Exercise — Rewrite the lines of the material below as a numbered list, skipping any blank lines. Leave the pictures out of your answer.

Data section —
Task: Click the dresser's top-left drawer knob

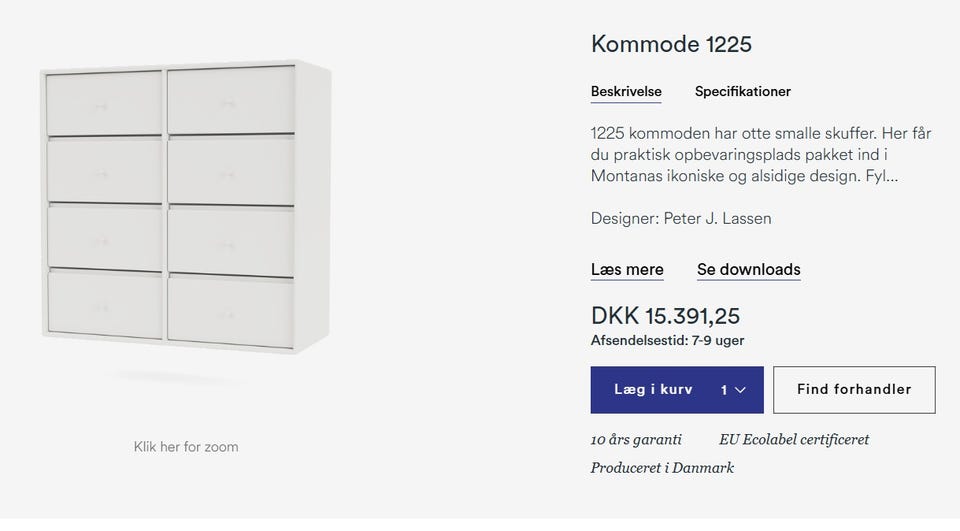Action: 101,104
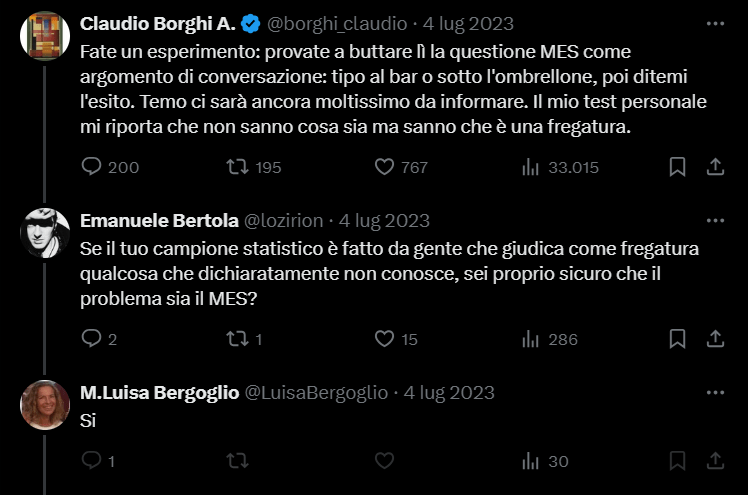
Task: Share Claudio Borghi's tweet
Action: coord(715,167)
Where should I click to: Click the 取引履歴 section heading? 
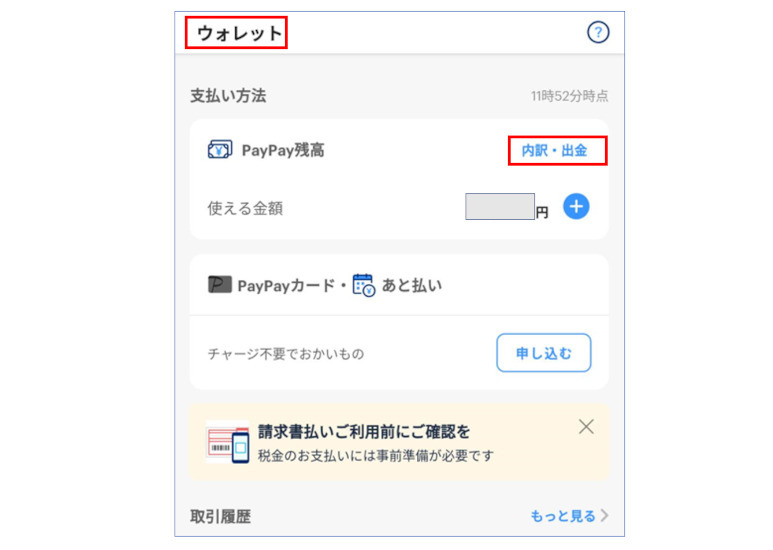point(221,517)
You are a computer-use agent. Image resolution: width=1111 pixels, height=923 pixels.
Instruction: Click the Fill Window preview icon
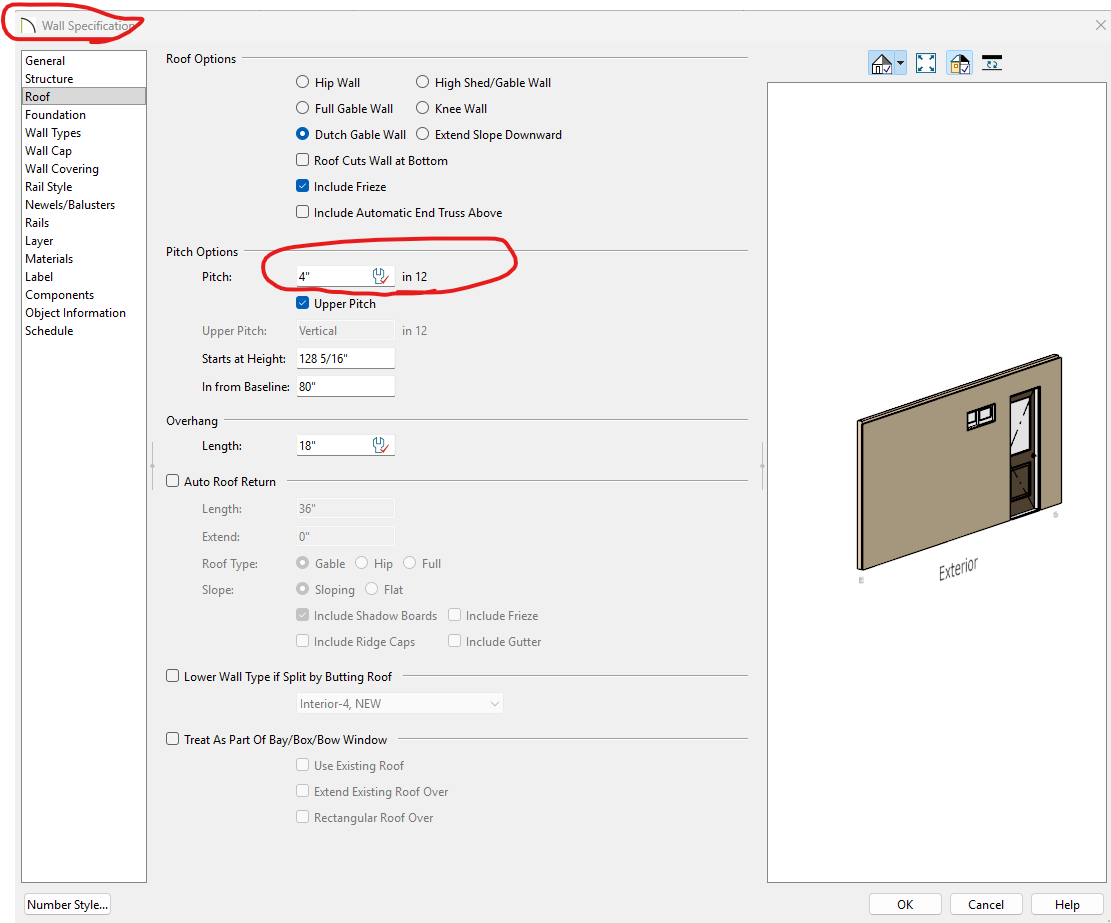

Exercise answer —
1. Task: Click the dresser's top-left drawer knob
2. Action: 101,104
3. Task: Share Claudio Borghi's tweet
4. Action: coord(715,167)
5. Where should I click to: Click the 取引履歴 section heading? 
6. point(221,517)
7. You are a computer-use agent. Image resolution: width=1111 pixels, height=923 pixels.
8. Instruction: Click the Fill Window preview icon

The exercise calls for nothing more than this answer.